## ACTIVITY:
Exactly the lines from the one with "The width and height of the screenshot is (664, 1440)." through the end of the data below must be set down, and no pictures with them.

## DATA RECORDS:

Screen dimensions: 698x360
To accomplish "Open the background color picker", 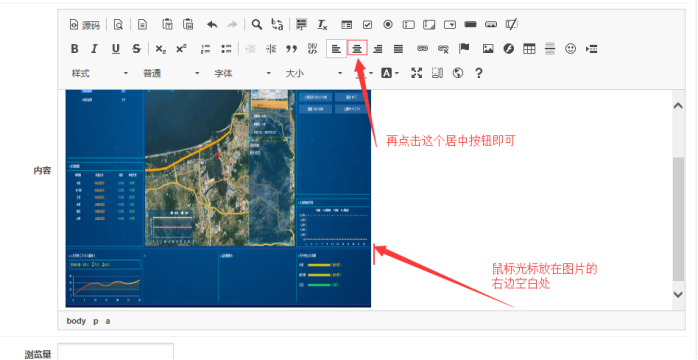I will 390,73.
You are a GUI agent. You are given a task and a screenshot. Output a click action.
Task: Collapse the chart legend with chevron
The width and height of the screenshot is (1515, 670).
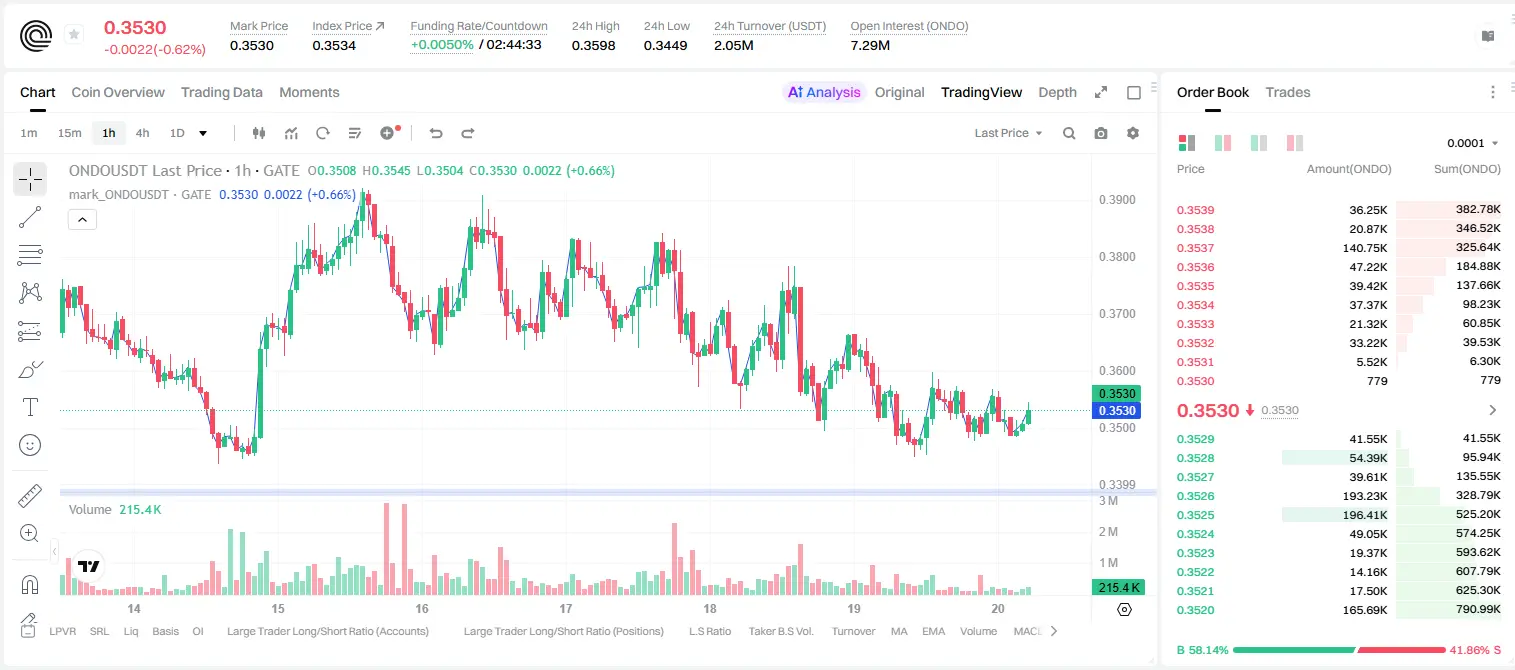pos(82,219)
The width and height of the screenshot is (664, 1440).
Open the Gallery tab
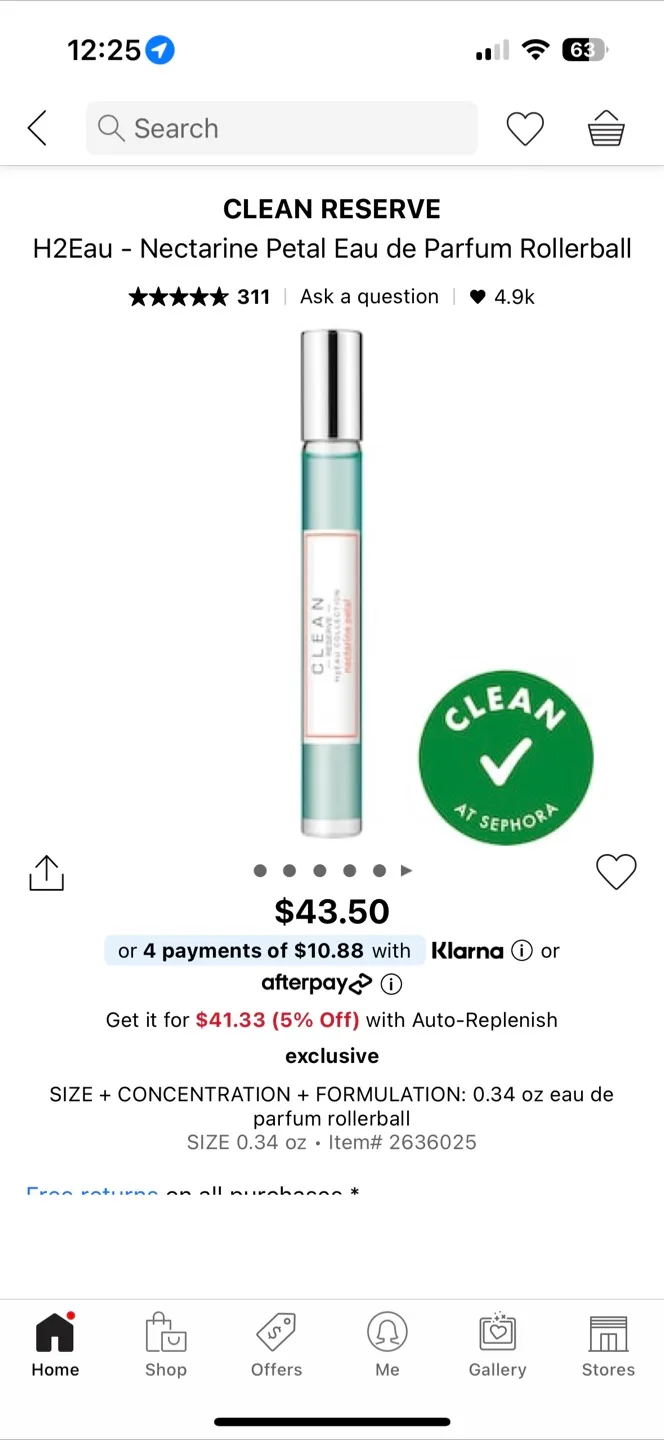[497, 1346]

## RESULT OF THE TASK:
The width and height of the screenshot is (664, 1440).
Open the Gallery tab
[497, 1346]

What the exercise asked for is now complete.